Exercises |
1. Echo the TeeChart clustering excerpt word for word, starting with "For more information" and going on through "the clustering algorithms.".
2. According to the TeeChart clustering excerpt, which unit holds the abstract "engine" classes that perform the clustering algorithms?
3. Which clustering methods does the TeeChart clustering excerpt say are provided? List all of them.

This speed is the basis for a next-coming set of machine-learning and data-mining algorithms, currently under development.

 

Clustering visualization

TeeChart Pro includes classes and components to perform “clustering” on your data, and optionally visualize the results using a chart “Tool” component.

Clustering is the process of grouping data automatically, according to how well related are the individual items.

As an unsupervised algorithm, its widely used in data-mining / machine-learning / B.I. (Business Intelligence) applications.

 

teechart_clustering

For more information on clustering visit the following Wikipedia link: http://en.wikipedia.org/wiki/Cluster_analysis

An executable example:

http://www.steema.us/files/public/teechart/vcl/demos/clustering/TeeChart_Clustering.zip

The clustering algorithm can be processed on custom data, not necessarily on TeeChart “Series” data.

 

Classes and Units

The TeeClustering.pas unit, for both VCL and Firemonkey, contains abstract “engine” classes that perform the clustering algorithms.

Three different clustering methods are provided:

• TKMeansClustering

• THierarchicalClustering

• TQTClustering (Quality Threshold)

Dataset extract |
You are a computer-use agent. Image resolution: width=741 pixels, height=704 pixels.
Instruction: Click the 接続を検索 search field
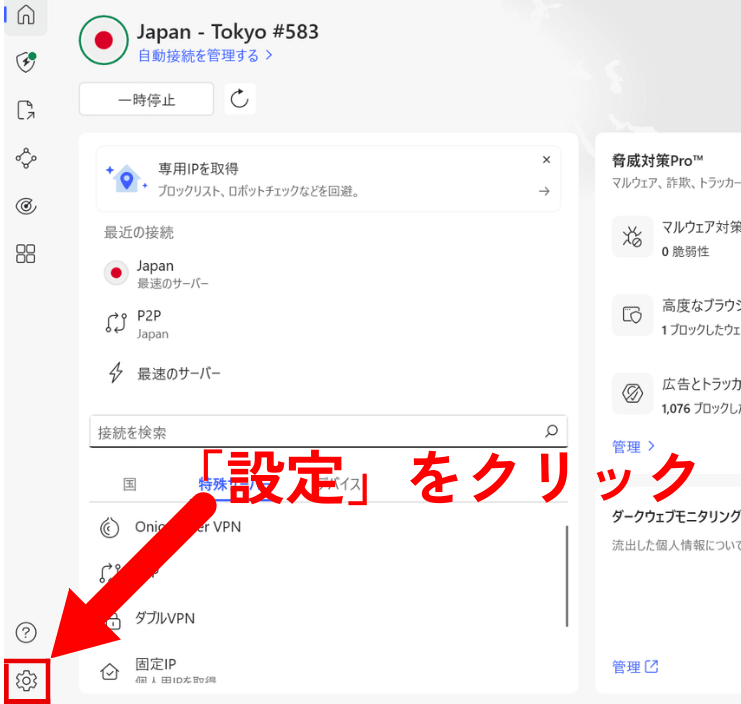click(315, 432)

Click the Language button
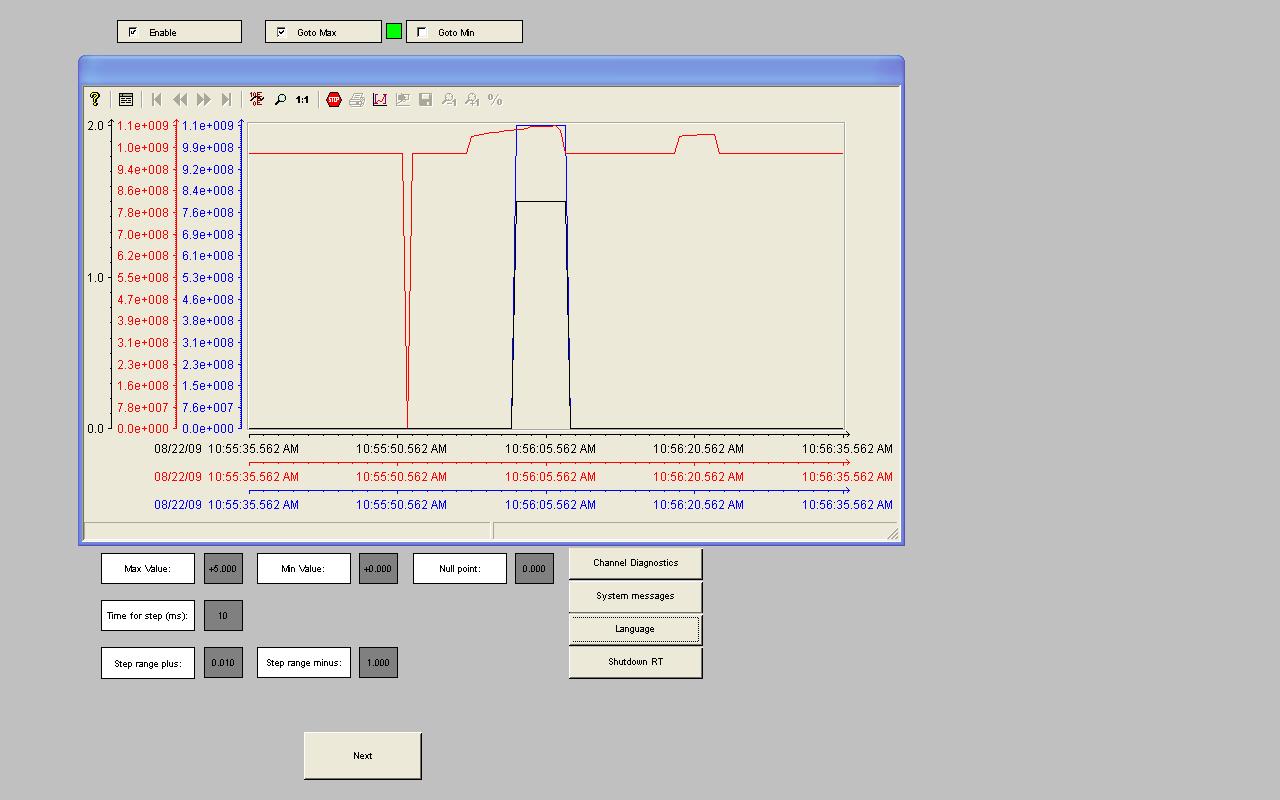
* * *
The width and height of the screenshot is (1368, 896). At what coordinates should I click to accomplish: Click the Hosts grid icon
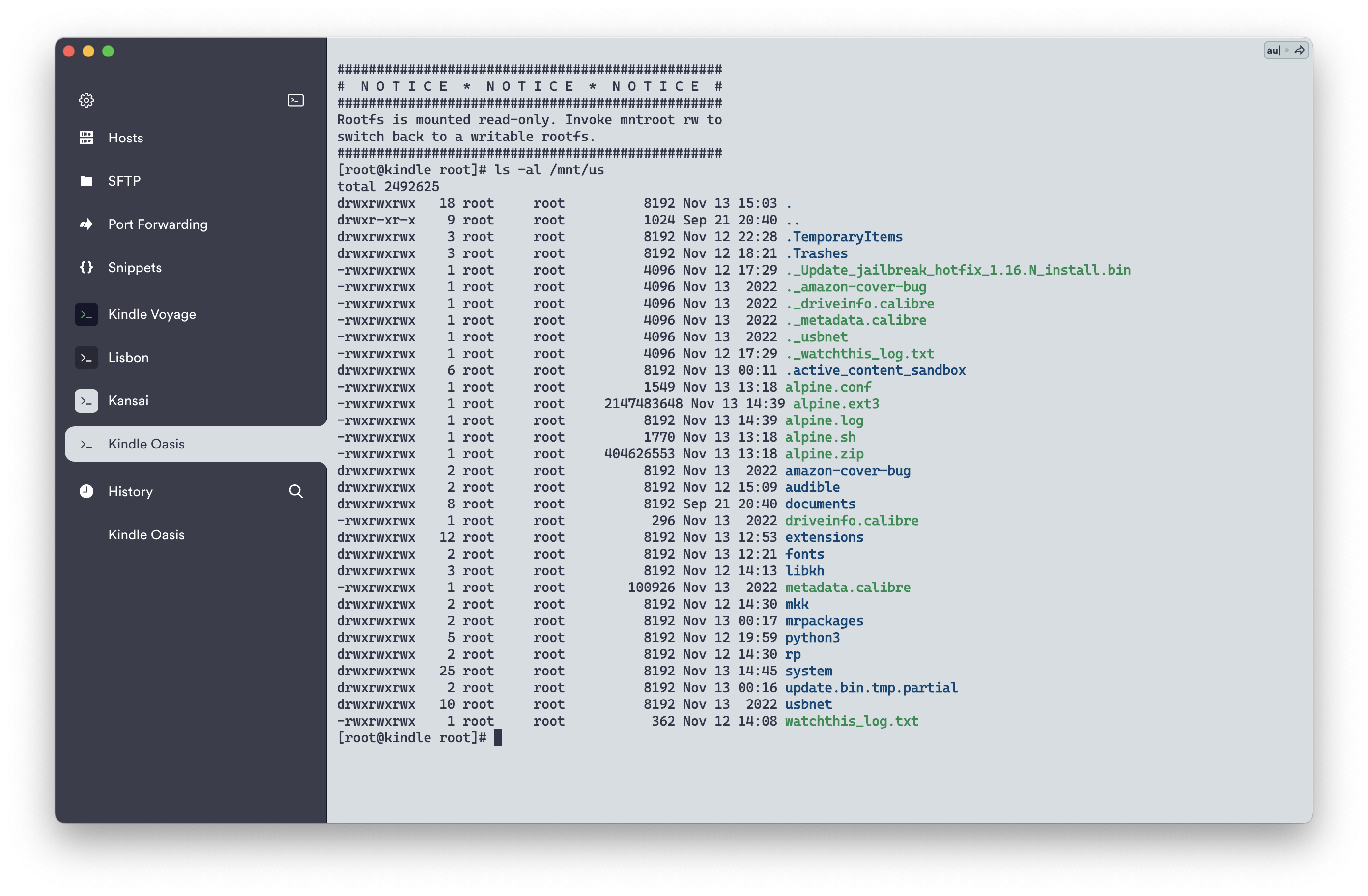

Solutions in order |
1.
For more information on clustering visit the following Wikipedia link: http://en.wikipedia.org/wiki/Cluster_analysis

An executable example:

http://www.steema.us/files/public/teechart/vcl/demos/clustering/TeeChart_Clustering.zip

The clustering algorithm can be processed on custom data, not necessarily on TeeChart “Series” data.

 

Classes and Units

The TeeClustering.pas unit, for both VCL and Firemonkey, contains abstract “engine” classes that perform the clustering algorithms.

2. TeeClustering.pas

3.
- TKMeansClustering
- THierarchicalClustering
- TQTClustering (Quality Threshold)